== Opgave ==
Geef het deel van de vermeldingen dat begint bij de eerste regel en eindigt met de regel waarin "coord(138,226)" staat letterlijk opnieuw weer. Beide grensregels horen erbij.

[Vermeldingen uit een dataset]
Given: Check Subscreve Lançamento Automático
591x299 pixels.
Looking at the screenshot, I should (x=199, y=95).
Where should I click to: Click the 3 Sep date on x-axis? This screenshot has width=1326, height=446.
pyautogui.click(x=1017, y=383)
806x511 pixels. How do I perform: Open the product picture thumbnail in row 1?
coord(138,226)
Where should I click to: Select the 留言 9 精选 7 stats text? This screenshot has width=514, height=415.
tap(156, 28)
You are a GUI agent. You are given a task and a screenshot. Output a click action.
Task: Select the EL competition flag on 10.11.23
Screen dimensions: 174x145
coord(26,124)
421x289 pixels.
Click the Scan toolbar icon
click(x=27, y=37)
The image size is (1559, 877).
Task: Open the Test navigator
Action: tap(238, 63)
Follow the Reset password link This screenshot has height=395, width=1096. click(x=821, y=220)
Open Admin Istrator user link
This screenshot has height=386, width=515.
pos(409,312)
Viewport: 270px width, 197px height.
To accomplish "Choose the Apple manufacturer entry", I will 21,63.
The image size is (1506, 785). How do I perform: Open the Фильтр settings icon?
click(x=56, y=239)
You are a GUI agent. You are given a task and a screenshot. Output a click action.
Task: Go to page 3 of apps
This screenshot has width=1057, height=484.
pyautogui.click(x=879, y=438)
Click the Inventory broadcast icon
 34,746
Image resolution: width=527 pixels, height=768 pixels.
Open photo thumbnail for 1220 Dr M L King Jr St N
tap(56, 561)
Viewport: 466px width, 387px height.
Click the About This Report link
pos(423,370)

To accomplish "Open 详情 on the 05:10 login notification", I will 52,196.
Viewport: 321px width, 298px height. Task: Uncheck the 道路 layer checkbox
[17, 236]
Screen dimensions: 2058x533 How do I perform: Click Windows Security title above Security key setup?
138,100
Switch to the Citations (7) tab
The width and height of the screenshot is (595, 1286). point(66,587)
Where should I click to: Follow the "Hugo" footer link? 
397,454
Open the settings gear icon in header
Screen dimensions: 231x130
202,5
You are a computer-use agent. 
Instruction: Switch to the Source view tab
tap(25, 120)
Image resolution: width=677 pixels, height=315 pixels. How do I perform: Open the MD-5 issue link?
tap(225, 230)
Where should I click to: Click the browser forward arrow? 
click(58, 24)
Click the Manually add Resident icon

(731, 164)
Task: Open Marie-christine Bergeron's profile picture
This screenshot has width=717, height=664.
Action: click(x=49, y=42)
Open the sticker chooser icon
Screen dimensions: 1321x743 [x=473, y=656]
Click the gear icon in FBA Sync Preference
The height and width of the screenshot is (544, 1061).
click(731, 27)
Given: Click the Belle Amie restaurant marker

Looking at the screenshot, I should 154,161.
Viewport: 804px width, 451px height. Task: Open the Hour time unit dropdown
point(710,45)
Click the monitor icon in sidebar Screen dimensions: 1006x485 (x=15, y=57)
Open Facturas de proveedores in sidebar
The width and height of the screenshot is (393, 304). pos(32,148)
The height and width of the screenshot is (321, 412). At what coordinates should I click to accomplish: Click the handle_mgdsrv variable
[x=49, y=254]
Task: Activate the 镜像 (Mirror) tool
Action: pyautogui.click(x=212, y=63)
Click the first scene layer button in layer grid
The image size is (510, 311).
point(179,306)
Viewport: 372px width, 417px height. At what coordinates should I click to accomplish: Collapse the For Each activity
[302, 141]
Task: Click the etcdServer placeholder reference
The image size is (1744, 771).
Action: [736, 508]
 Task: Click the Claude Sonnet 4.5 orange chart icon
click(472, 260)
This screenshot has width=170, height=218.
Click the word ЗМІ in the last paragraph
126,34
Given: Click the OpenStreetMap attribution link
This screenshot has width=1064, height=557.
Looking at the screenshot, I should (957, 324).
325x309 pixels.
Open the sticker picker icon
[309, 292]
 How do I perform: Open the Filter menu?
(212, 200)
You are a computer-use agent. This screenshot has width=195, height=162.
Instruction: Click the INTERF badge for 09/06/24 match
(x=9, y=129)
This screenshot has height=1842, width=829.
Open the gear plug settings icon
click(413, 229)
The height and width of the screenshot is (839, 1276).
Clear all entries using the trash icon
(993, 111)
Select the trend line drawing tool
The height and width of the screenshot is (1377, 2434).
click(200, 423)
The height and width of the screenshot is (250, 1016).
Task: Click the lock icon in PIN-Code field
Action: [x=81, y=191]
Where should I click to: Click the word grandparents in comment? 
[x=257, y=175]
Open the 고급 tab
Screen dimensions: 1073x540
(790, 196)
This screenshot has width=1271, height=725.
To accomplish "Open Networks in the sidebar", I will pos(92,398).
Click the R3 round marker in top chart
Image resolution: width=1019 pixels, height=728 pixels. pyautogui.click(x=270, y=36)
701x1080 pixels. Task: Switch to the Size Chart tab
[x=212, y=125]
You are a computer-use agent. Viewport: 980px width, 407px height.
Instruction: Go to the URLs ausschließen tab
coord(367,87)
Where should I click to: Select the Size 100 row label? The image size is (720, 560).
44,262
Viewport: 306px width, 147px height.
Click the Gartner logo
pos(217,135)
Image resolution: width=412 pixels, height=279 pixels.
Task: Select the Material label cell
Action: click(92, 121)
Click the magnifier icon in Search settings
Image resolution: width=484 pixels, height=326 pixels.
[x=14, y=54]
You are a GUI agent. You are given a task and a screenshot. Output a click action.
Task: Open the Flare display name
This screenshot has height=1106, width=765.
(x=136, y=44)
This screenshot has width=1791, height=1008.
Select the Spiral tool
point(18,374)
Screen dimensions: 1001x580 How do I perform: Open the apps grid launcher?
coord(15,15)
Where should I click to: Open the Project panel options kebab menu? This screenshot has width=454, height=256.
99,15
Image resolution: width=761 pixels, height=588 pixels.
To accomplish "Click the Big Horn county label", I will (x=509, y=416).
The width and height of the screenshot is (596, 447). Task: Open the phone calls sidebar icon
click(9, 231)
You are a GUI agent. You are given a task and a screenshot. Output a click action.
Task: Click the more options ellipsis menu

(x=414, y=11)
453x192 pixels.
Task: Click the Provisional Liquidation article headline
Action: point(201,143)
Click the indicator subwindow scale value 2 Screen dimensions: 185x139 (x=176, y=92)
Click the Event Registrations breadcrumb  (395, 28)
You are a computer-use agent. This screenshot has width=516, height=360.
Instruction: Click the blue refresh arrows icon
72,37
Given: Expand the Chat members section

== Uitwerking ==
Given: Check Subscreve Lançamento Automático
591x299 pixels.
Looking at the screenshot, I should (x=199, y=95).
Where should I click to: Click the 3 Sep date on x-axis? This screenshot has width=1326, height=446.
pyautogui.click(x=1017, y=383)
806x511 pixels. How do I perform: Open the product picture thumbnail in row 1?
coord(138,226)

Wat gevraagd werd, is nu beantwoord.